Designed by Cincinnati-based emersionDESIGN, the new 45,000 square-foot facility includes a variety of sustainable features like low-flow water fixtures that reduce water consumption by 40 percent, high-efficiency glazing and well-insulated wall cavities, bike racks and showers to promote eco-friendly transportation, sensor lighting and controls to reduce energy use. Outside the structure developer Neyer Properties included bioswale and rain garden systems to decrease impact on the storm water system, use of native landscaping to reduce irrigation, LED parking lot lights, an energy recovery ventilation, and a green roof.

In addition to the building features, the development team used more than 30 percent recycled material on the project, 40 percent regional materials, used woods certified by the Forest Stewardship Council, and recycled over 75 percent of construction debris from the site. The team expects to hear back on their Leadership in Energy & Environmental Design (LEED) application by the end of 2010, but it is widely expected that the structure will achieve LEED-Gold certification.

“As the design developed, it became apparent to us that we could move up in LEED rankings,” said Charlie Pond, Building Development Director, Neyer Properties. “It was a joint goal between Neyer Properties and the Red Cross to create a sustainable building, and we were emphatic about being environmentally friendly.”

The green roof incorporated into the building’s design covers approximately 25 percent of the total roof area.

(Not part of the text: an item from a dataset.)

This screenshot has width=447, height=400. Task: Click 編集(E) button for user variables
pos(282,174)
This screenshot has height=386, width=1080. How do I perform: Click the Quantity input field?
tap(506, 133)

The sedum plants covering the roof area minimize the need for heating and air conditioning by reducing the amount of heat the building absorbs in summer and conserving building heat in winter.

Officials with the Red Cross believe the structure has approximately a 50-year lifespan for their purposes. The sustainable design features, meanwhile, are expected to have less than a five-year payback period through annual energy savings of 30 to 35 percent, meaning big savings for the non-profit.

“It’s great to work with emersion because of their large number of LEED Accredited Professionals. They are very familiar with green projects and they have similar goals as us,” Pond concluded. “We feel that developing sustainable projects the right thing to do, and we want to get Cincinnati caught up-to-speed on the green building movement.”

  • Scott

    That building is hideous! It looks like something built in the 70’s. I would rather have a generic office building than this thing staring at me every time I drive south on I-71.

  • Kaitlin

    I’m excited Cincinnati is becoming for “green.” The new Red Cross building is a great example of how, if we care, we can create a building that not only serves a good purpose, but is environmentally friendly.

  • I’m glad they put in the effort to make this an energy-efficient building. However, I bet the overall environmental impact of the building was increased simply due to the move from Downtown to Evanston.

  • Travis:

    I would normally agree with you about the overall environmental impact, but I would venture to say that most of the Red Cross workers were driving to/from downtown, just as they are here. The downtown location would have built-in advantages if the workers lived there. Now with that said, the downtown location allowed for non-auto trips during the workday, whereas the Evanston location will not.